Ayant pris connaissance de cette méthode en août 2022, j’ai opéré dès ce moment-là et terminerai cette année en mai/juin. Présentement, mon talus est recouvert encore de géo textile de l’hiver que j’enlèverai bientôt pour terminer l’opération: «Mort au gazon» .
les étapes
1. Recouvrir le gazon de cartons. Pour ma part, j’ai pris des boites de cartons provenant des marchands de vélos et dans lesquels sont enveloppés des vélos neufs. Ces boites de carton m’ont été remises par des employés et/ou les ai trouvés moi-même dans les «containers» à l’arrière du magasin. Éviter si possible les cartons avec de l’encre.
2. Par-dessus le carton, j’ai déposé une membrane noire laissant passer l’eau (dont j’oublie nom) pour arrêter davantage la pousse des mauvaises herbes. Avec le temps, le carton se désagrège et les mauvaises herbes peuvent refaire surface.

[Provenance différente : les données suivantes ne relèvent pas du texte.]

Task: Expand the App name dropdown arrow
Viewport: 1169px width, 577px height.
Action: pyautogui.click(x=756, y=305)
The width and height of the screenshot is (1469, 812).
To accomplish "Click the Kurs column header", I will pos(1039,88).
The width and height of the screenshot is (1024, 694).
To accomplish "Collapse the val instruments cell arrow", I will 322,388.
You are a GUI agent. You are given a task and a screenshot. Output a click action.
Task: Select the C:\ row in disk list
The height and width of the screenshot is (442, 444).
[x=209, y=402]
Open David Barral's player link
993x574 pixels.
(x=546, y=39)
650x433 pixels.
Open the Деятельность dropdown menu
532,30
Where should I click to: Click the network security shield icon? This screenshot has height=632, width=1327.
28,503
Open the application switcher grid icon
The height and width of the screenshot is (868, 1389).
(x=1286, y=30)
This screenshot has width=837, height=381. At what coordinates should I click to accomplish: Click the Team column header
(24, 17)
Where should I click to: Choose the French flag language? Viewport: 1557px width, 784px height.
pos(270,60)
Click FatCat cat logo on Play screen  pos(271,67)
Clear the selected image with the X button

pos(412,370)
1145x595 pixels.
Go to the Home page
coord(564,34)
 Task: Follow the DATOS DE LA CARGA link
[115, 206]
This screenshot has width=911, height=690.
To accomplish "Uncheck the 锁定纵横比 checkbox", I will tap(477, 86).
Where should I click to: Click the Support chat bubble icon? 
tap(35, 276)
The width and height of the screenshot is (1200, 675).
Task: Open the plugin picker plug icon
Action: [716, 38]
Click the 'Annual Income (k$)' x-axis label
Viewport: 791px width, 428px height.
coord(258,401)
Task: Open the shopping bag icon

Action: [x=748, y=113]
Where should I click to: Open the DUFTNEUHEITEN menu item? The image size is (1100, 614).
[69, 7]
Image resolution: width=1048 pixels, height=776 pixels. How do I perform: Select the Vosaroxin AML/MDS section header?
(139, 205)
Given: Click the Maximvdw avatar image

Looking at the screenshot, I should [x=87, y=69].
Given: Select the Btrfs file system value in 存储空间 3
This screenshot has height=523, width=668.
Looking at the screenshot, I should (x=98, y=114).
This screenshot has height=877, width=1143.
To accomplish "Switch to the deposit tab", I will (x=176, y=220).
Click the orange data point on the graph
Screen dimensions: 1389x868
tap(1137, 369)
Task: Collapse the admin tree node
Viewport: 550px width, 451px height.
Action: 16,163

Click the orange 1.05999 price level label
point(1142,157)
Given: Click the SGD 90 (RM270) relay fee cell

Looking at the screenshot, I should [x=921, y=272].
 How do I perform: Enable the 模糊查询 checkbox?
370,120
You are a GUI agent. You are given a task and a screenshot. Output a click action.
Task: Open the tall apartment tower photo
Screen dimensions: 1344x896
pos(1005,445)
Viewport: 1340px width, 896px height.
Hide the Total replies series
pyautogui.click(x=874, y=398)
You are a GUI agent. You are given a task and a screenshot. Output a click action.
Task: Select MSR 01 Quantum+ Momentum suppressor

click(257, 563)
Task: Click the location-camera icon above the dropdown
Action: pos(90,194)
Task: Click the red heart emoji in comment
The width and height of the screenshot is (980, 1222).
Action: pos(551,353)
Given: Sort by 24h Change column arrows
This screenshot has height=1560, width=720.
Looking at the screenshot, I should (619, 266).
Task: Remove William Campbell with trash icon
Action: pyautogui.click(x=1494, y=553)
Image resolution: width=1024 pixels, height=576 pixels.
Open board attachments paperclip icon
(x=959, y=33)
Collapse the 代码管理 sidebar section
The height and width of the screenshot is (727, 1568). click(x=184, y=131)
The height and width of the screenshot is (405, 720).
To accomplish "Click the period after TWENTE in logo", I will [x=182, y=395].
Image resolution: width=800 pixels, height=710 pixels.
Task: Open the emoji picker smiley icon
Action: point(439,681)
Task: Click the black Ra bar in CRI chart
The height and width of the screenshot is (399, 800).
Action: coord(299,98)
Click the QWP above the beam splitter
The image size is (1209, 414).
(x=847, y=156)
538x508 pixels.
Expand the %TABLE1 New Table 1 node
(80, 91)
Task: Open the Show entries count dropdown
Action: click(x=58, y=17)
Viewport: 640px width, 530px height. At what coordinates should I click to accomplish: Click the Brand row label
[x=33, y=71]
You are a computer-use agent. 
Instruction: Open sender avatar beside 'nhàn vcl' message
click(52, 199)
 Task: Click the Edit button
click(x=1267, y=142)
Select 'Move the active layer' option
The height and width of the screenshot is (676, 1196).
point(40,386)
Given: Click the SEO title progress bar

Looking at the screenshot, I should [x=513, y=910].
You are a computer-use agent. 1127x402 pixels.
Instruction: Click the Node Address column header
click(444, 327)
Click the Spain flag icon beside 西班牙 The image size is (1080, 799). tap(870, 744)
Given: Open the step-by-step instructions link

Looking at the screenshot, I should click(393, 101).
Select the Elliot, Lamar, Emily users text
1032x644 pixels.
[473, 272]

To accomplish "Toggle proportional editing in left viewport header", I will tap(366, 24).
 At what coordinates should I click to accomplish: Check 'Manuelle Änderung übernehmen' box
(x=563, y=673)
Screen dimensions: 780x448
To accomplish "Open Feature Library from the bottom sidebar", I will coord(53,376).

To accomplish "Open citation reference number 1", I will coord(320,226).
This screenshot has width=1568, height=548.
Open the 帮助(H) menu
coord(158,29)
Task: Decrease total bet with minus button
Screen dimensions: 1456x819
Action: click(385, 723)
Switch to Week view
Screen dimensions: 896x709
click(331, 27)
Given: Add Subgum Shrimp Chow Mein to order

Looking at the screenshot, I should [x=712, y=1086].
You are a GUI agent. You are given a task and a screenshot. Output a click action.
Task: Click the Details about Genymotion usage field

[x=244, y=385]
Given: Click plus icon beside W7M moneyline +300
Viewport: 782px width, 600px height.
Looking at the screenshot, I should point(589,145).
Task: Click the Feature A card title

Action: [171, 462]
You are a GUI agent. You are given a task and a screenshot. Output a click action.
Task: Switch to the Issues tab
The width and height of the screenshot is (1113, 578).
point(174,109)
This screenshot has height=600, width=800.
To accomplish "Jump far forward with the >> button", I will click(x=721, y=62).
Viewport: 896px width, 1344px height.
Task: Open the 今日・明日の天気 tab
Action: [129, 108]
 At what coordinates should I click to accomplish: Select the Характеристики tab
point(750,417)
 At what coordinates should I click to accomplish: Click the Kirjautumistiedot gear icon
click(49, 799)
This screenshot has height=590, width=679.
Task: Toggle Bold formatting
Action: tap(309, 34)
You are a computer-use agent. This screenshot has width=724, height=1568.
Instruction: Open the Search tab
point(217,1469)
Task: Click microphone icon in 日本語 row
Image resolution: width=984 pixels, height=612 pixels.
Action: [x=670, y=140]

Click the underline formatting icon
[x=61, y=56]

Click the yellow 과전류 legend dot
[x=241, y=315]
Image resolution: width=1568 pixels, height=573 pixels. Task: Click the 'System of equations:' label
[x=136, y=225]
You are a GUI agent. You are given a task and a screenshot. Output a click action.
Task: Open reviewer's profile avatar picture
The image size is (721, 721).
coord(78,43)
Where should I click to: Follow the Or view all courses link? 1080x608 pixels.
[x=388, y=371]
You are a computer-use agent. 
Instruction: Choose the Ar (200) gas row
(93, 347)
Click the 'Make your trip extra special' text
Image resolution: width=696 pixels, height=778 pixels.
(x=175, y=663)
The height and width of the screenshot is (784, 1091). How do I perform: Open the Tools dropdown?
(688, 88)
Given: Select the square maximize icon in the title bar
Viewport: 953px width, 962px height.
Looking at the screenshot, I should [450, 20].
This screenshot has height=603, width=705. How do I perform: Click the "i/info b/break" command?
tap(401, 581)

3. J’ai recouvert de paillis de 4-5- cm d”épaisseur. Peut-être en remettrai-je une couche cette année.
4. En mai-juin, je tasserai légèrement le paillis, couperai légèrement en croix la membrane noire et le carton si encore présent, ferai un trou et planterai ma plante couvre-sol.
5. Dépendemment de la sorte de couvre sol choisi, je répèterai l’étape 4 autant de fois que nécessaire.
6. À l’automne, recouvrir le tout de membranes géotextile pour protéger de la neige et des «cochonneries» envoyées par la souffleuse pendant l’hiver.
Je vous reviens ultérieurement pour vous faire part de l’évolution des choses !
L’anonyme c’est moi
C’est exactement ce qu’on a fait.Du trèfle,du thym,les petites fraises y poussent, et les violettes sauvages.C’est toujours beau chez nous,et jamais sec.
Hâte de connaître ou voir les résultats anonyme! Quelles sont les plantes couve-sol que vous avez utilisé?